A Look At Holistic and Functional Medicine
Staying healthy is an admirable goal. Those of us seeking to get the most out of our lives and appearances frequently look into the best ways to care for ourselves. Ideas on how to optimally maintain our health shift and change from year to year as new information appears. There are at least a few consistent rules such as ensuring we get enough exercise and eating a balanced diet. However, you likely have that one friend who seems to follow some new fad or trend to better their health every few months. Frequently alternative medicine trends tend to pass through many people’s social circles as a supposed way to replace modern medicine or to complement it. A couple of the popular forms of this are holistic and functional medicine. The names seem to imply a positive benefit, but we’ll be looking into what exactly each of these entails so you can make an educated decision.
Holistic Medicine
The word holistic summarizes anything that takes an approach that encompasses the totality of a subject. Proponents of holistic medicine claim that it is a way to “treat the whole person” while denigrating modern medicine as simply treating a disease. The exact practices of a holistic practitioner are often difficult to pin down as they are typically connected to the beliefs of an individual. In general, holistic practitioners try to treat both physical and metaphysical ailments by asking clients questions to determine any potential negative influences in their life. This often leads to a cocktail of treatment involving supplements, herbs, and varying forms of energy healing in an attempt to treat the patient. Unfortunately, there is no actual evidence to suggest there is any efficacy. The sadder still part is that there is plenty of evidence for people who have abandoned the advice of modern medicine and accidentally died from the novel treatments proposed by holistic practitioners or by entirely stopping their conventional treatments.
Functional Medicine
Despite the implications of some proponents, functional medicine’s connection to modern medicine is tenuous at best. Proponents often borrow words from medicine to make their claims sound more scientific, but it doesn’t improve their practices at all. Functional medicine tends to be dominated by the prevailing health fad of claiming to be a way to “detox” the body from the various imaginary toxins they claim people encounter every day. Proponents conveniently ignore that the body has its own way to deal with the toxins people do come in contact with and advocate various different approaches. They are relatively similar to holistic medicine proponents in that if involves advocating novel treatments surrounding diet, supplements, and herbs to try to purge the body. Functional medicine also occasionally drifts into energy healing, but does so less frequently than holistic medicine. You should be aware that functional medicine proponents tend to rely on nutritional jargon as a way to hide their intentions from potential clients. They, like holistic medicine, have nothing to contribute to actual medicine and have similarly caused ill health and deaths by providing patients with bad information.
The Hope For Health
It is understandable why people reach to holistic and functional medicine.
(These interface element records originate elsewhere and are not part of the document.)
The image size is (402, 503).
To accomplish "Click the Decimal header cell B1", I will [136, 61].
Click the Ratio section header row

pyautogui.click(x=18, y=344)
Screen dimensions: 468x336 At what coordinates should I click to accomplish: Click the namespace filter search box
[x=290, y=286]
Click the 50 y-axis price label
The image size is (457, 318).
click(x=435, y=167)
Wait times and a large number of patients can lead some doctors to forget their bedside manner and treat patients in a very clinical way. It can become dehumanizing if it feels your doctor doesn’t actually see you. For all the ills of pseudo-scientific “medicine”, the proponents often do their best to be personal and appear to take an interest in prospective patients. It feels like a genuine connection. This doesn’t make up for the bad advice they peddle though. Modern medicine continually evaluates various claims from alternative medicine to see if there is anything to them. If there were, doctors would incorporate them into modern medicine as another useful component and suggest it to patients. That modern medicine hasn’t done this is highly telling as to the actual efficacy of holistic and functional medicine.
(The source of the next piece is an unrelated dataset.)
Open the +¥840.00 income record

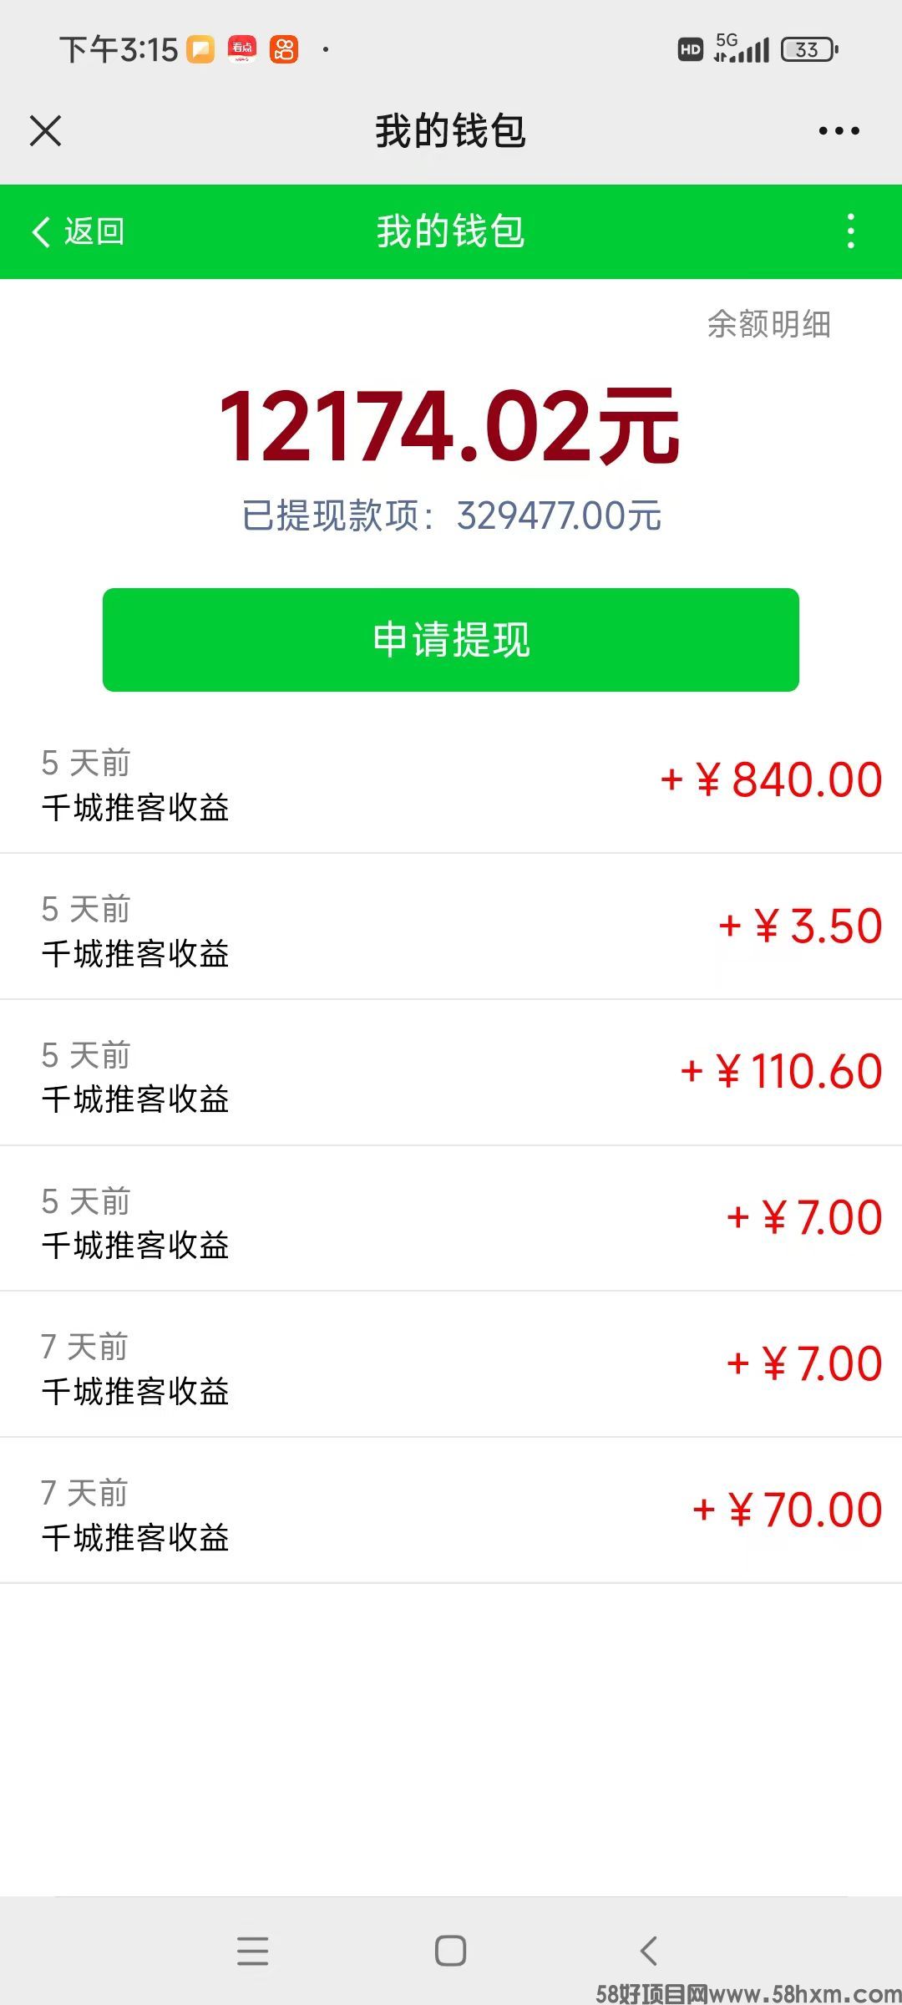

Holistic and functional medicine offer people the feeling of a tailored medical experience. It is humanizing, but doesn’t do much for your health in the long term. They both suffer from utilizing jargon and pseudo-scientific principles that have long been disproven. At worst, these pseudosciences can kill you, but at best they’ll do next to nothing to improve your health. You would do well to do research into common tactics for distracting potential clients to ensure that the less scrupulous members of the professions don’t try to trick you. For every true believer, there are always hucksters looking for a mark.